> [Written request]: Please rewrite the listing below with "Kursk" substituted for "Stalingrad" and nothing else changed. Leave out the pictures.

> [Data records]:

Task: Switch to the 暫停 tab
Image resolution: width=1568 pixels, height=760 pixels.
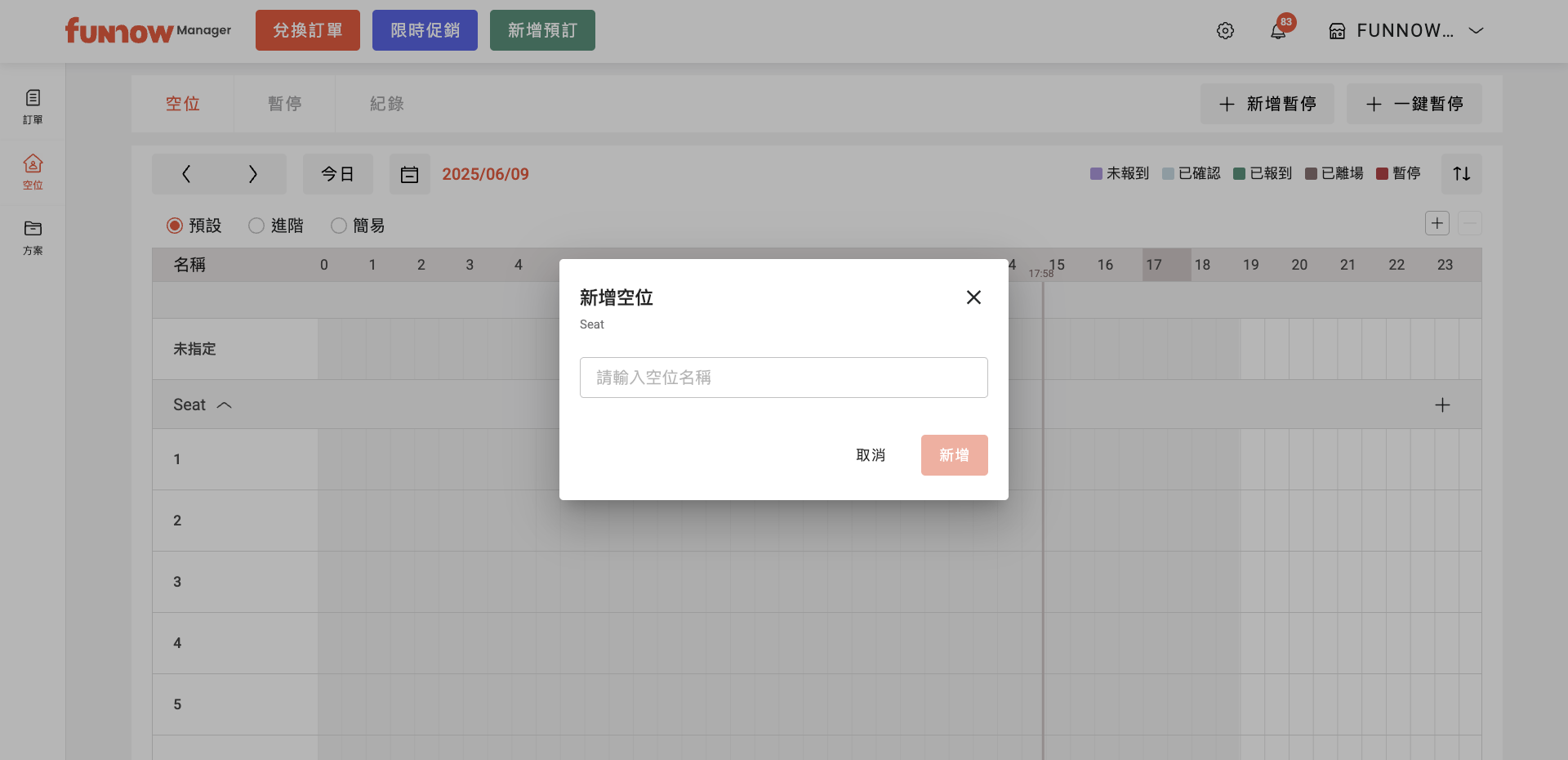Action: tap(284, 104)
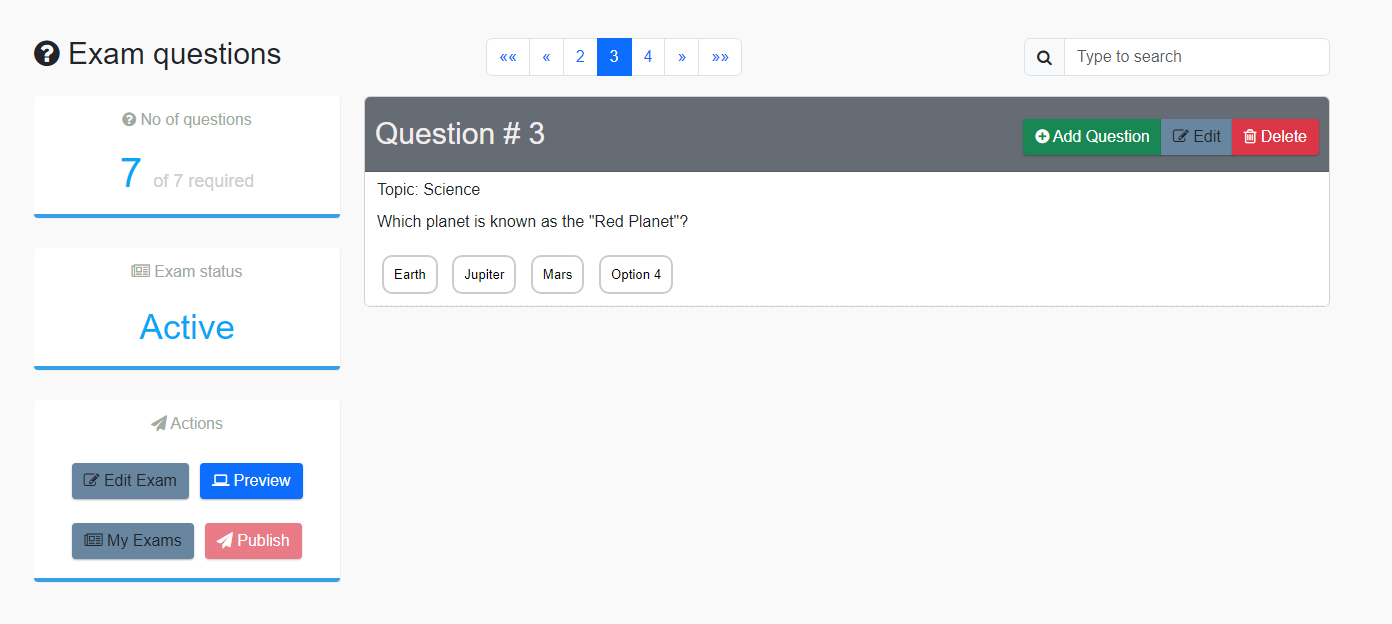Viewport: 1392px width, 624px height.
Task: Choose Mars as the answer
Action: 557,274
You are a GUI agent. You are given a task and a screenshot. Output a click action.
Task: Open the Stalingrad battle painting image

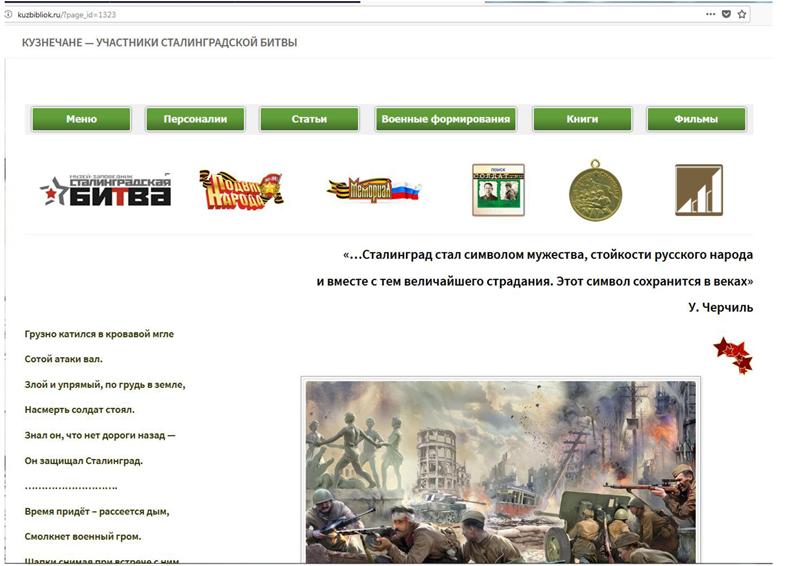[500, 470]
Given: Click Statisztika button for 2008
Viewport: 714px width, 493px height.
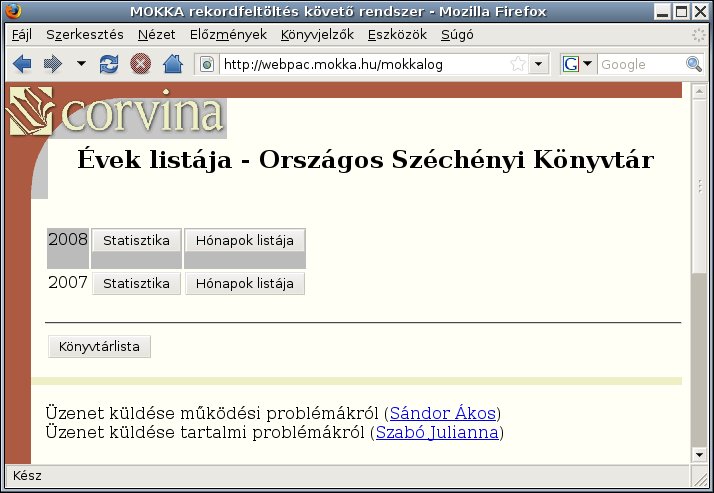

> [Solution to this task]:
Task: Switch to the 暫停 tab
Image resolution: width=1568 pixels, height=760 pixels.
Action: tap(284, 104)
Viewport: 1392px width, 624px height.
Task: Choose Mars as the answer
Action: 557,274
You are a GUI agent. You are given a task and a screenshot. Output a click action.
Task: Open the Kursk battle painting image

[500, 470]
Given: Click Statisztika button for 2008
Viewport: 714px width, 493px height.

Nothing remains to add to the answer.